§ **Provided text**:
====================

Gadea’s debut mile-high performance is Saturday, September 8, 2012, at the Nomad Theater in Boulder, at "A Night in Nicaragua" (tickets are $25 in advance or $30 at the door), a celebration of Nicaraguan culture and also a fundraiser for Empowerment International (EI), a Colorado-based non-profit organization which operates a tutoring center, photography club and other programs for schoolchildren and their families in Nicaragua.

"Each ticket sold," Director Kathy Adams says, "will enable EI to fully support, with their myriad of programs, a child in school for a month."

Gadea will perform at a second event on Saturday, September 15, at Havana Manor in Longmont — also a fundraiser for EI. At both events, in addition to live music, there will be silent auctions and raffles for high-quality, hand-crafted Nicaraguan chocolate, coffee, ceramics, hammocks, cigars and framed prints from Empowerment International’s Photography Club for children (preview and/or purchase prints here).

Moises Gadea has shared the stage with such trova legends as Silvio Rodriguez of Cuba, Alejandro Filio of Mexico, Duo Guardabarranco of Nicaragua and Daniel Viglietti of Uruguay. This is his first trip to Colorado. He will be performing songs from his latest CD, Colección, a greatest hits album that is available on iTunes. At the Nomad Theater event, Gadea will be accompanied by local musicians Sean Gaughan and Michael Mitchell, of Big Paddy, a popular Colorado-based Irish band.

====================

(Entries on locating words and elements)
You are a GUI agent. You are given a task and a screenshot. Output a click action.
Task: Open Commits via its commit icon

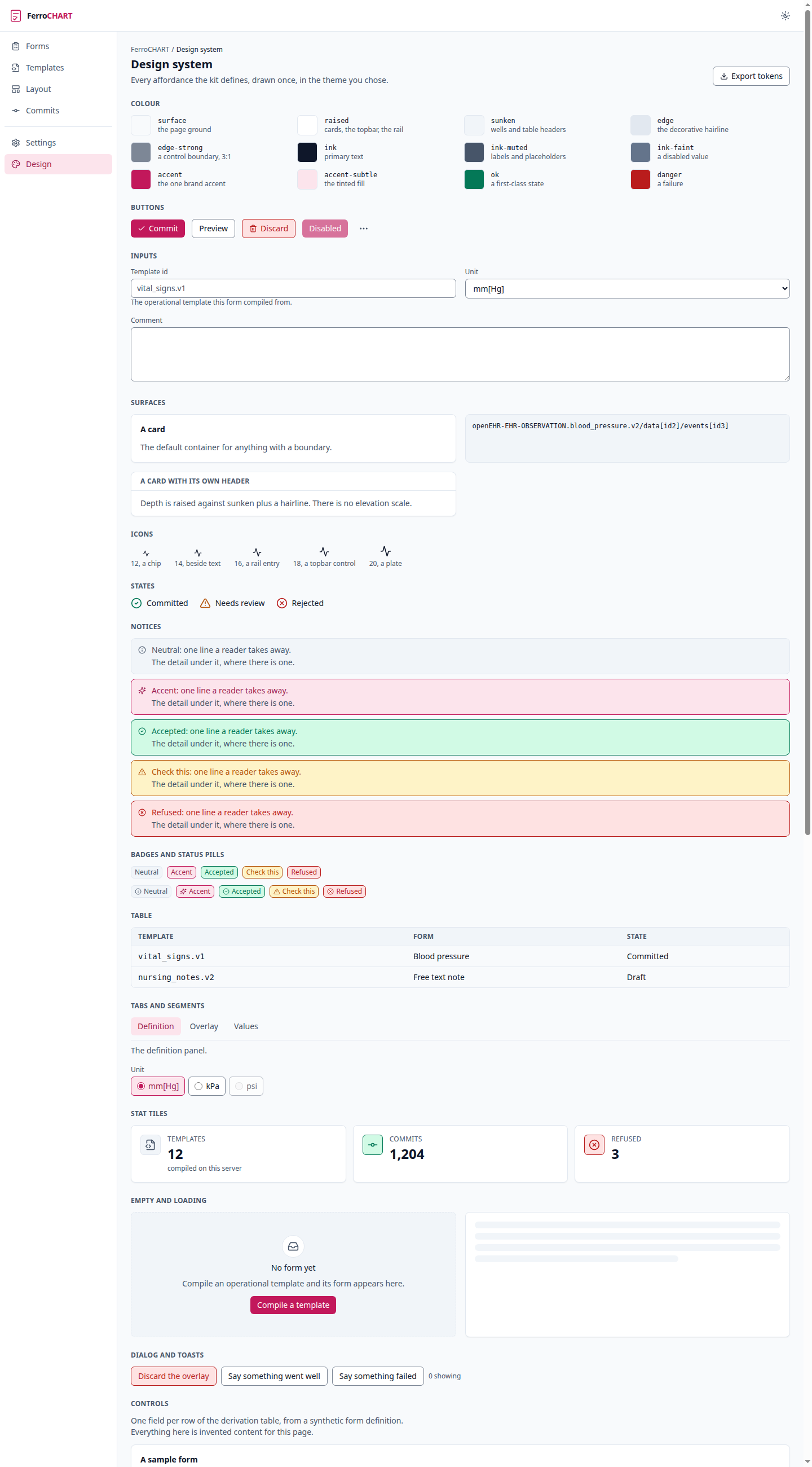(x=16, y=111)
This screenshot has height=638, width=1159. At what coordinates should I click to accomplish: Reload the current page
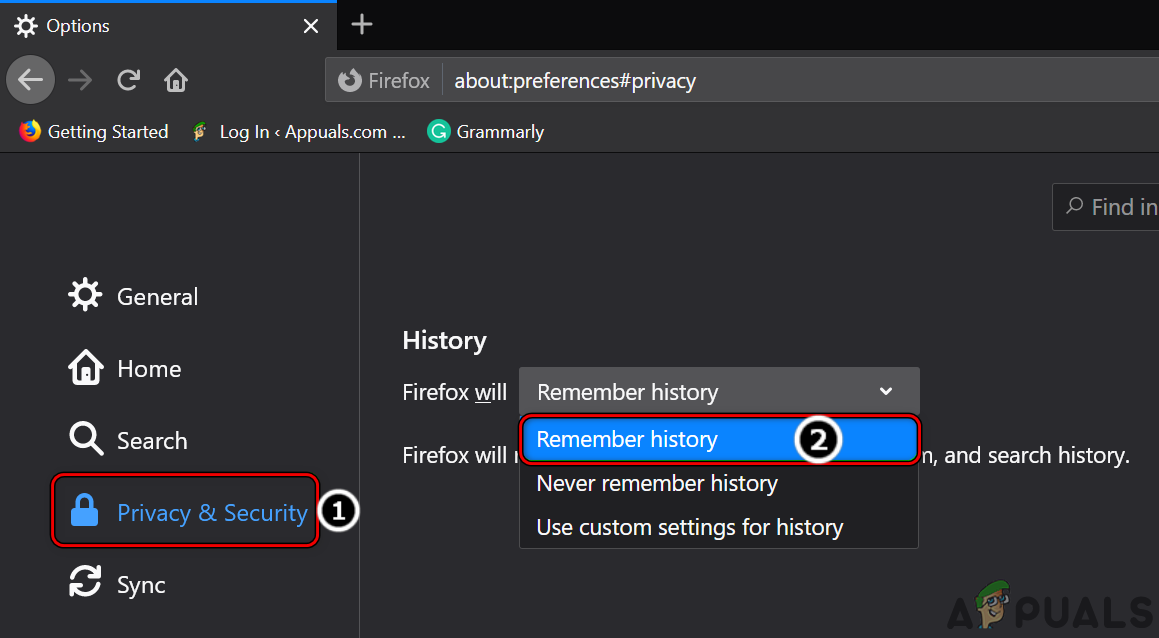[128, 80]
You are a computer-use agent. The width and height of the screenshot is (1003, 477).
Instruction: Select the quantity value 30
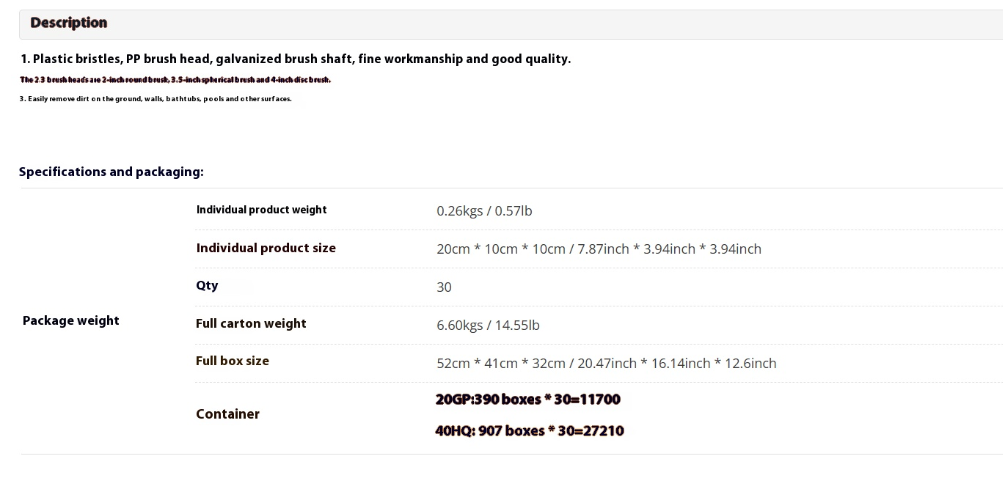pyautogui.click(x=444, y=287)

====================

§ **Stated problem**: Carry on with the text about Moises Gadea's Colorado fundraiser performances from the point where it stops. The data has nothing to do with this.

§ **Expected answer**:
I first met Moises Gadea in 1998, during a set break at an outdoor café concert in Managua. I was out with my fellow Peace Corps trainees and Moises was playing in a band called IXMANA, which mixed traditional Nicaraguan rhythms with newer, progressive songwriting.

He went on to play with half a dozen other bands, spanning traditional folklorico to hard rock with a political edge. All the while, he stayed true to his careful blend of respect for his culture and elders, and his own forward-thinking compositions.

"I’m happy to finally be playing in Colorado," Gadea said. "It is a new opportunity to play a nice venue, and to a new audience." He added, "These are special events. I am sure people will come out to support this noble cause of solidarity with Nicaragua and its children."

Gadea’s current hit, "Soy Migrante" (also called "Inmigrante") in the video below, is the title track to the documentary film, Y Me Fui, about migrant workers.

"Inmigrante" is about Central American immigration issues, about living far from one’s family while keeping one’s hopes and dreams alive — but the song speaks to a wider community at the same time. The same goes for Gadea’s other songs about social justice, or about the struggles and dreams of children in Nicaragua.

"No tengo amiguitos," sings the narrator of the song, Miguelito, "juego en las esquinas/ a capear los carros y a salvar mi vida/ Salgo en mañanita… / Vendo mi agua elada para continuar viviendo… Quiero ir a la escuela, poder aprender … ser un navegante de un barco velero/ viajar por el mundo, no tener fronteras."

I have no friends, I play in the street corners/ dodging cars to save my life/ I leave in the early morning… / I sell bags of cold water to keep living … I want to go to school, to be able to learn … to be the captain of a sailboat/ to travel around the world, without borders.

(Translation by Alison Iwaskow & Joshua Berman)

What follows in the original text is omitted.